Namun, kadangkala dukungan tersebut tidak selalu tersedia. Tidak seluruh keluarga berkenan menaruh dukungannya pada pilihan hidup sebagai seorang aktivis, terlebih apabila berita yg dikerjakan penuh menggunakan tekanan berdasarkan rakyat ketimbang dukungan. Belum lagi bila dihadapkan dalam kesulitan memenuhi kebutuhan sehari-hari, aktivisme mengalami tantangan terberatnya. Bayangkan, bilamana seorang aktivis terpaksa banting setir lantaran sang anak meminta buat dibelikan seragam sekolah ataupun famili masih wajib berpikir apa yg bisa dimakan besok. Atau saat aktivis sakit, tetapi nir memiliki porto buat berobat. Belum lagi hal-hal lain yang disebut menggunakan cermin sosial yg terpampang pada mana pun mata memandang. Keteguhan buat menjalankan aktivisme pun seolah menipis tanpa adanya dukungan famili.
Dukungan berdasarkan famili, baik orang tua maupun pasangan, akan membantu meringankan masalah yg dihadapi. Tetapi bagaimana apabila itu memang nir tersedia sama sekali?

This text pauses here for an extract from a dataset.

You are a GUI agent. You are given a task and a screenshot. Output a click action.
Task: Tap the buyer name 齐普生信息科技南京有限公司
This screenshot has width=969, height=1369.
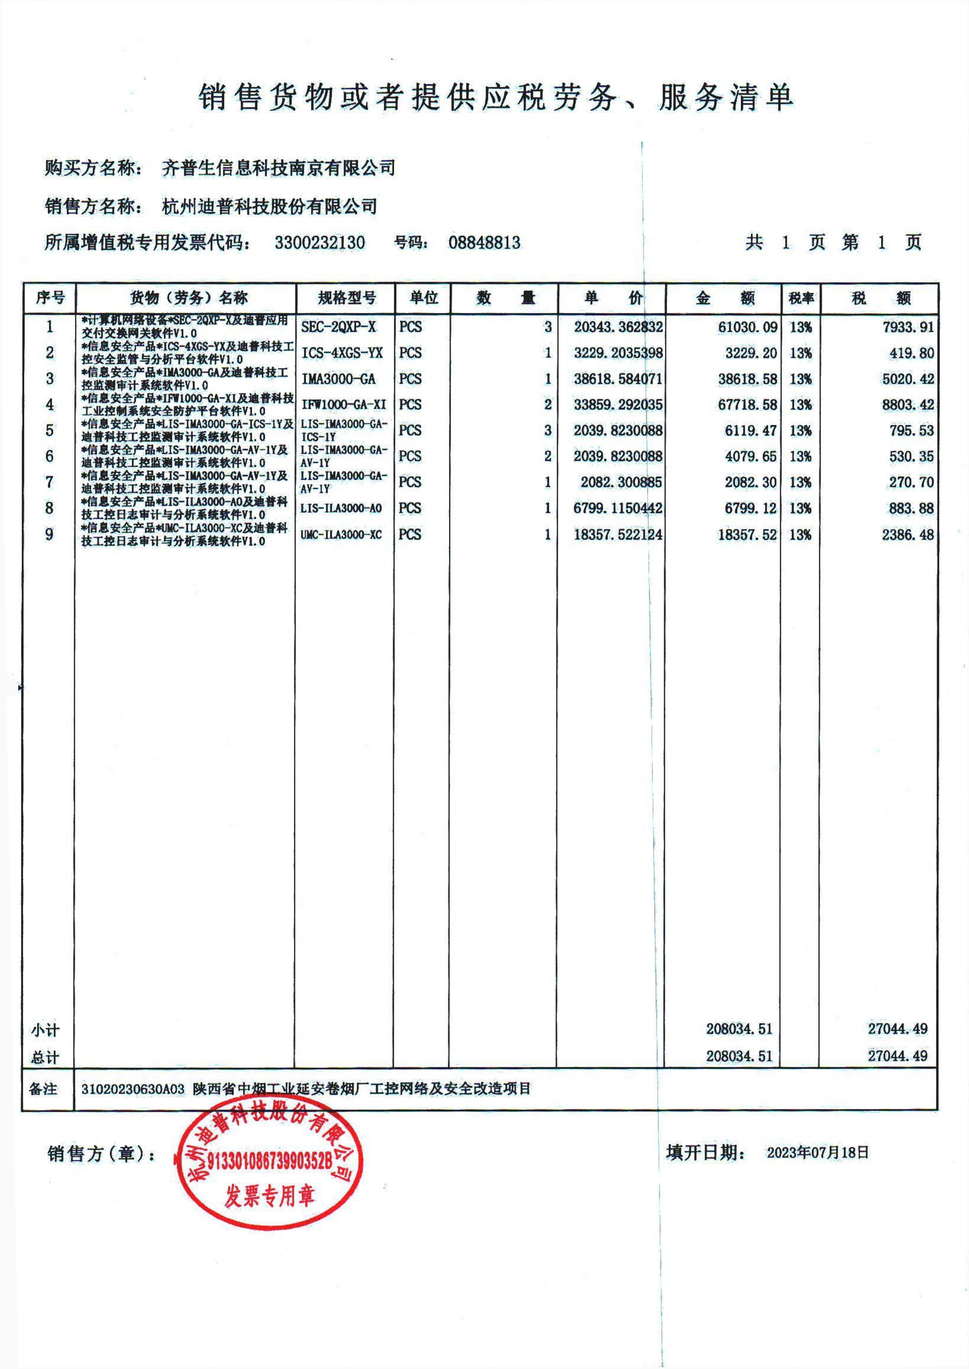pos(279,168)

Ada keluarga lain yg siap ditemukan dan mampu ?Menggantikan? Peran pendukung. Ya, komunitas. Komunitas adalah famili baru yang sanggup kita temukan dan akan mendukung kita lantaran kesamaan visi/misi dalam hayati. Menemukannya memang problem lain, tergantung bagaimana kita memilih jalan & pergaulan dalam hidup ini. Sederhananya, keliru pergaulan hanya akan menambah masalah yg nir bermanfaat pada kehidupan kita. Bahkan tidak jarang, komunitas sebagai famili yang sangat suportif terhadap pilihan hidup kita, maka tak heran bila komunitas berbasis gosip aktivisme sanggup sebagai penopang bagi keteguhan hati seseorang aktivis. Misalnya Walhi, yg menjadi galat satu corong pembela lingkungan Indonesia, bagaikan sebuah wadah bernaung bagi para pejuang lingkungan untuk permanen setia dalam panggilan aktivismenya. Keberadaan komunitas demikian sangatlah membantu menjaga aktivis buat tetap hayati pada tengah kondisi yang berat.
Lalu, bilamana kita adalah keluarga, apakah kita siap buat memberikan dukungan yg diperlukan bagi aktivis selanjutnya?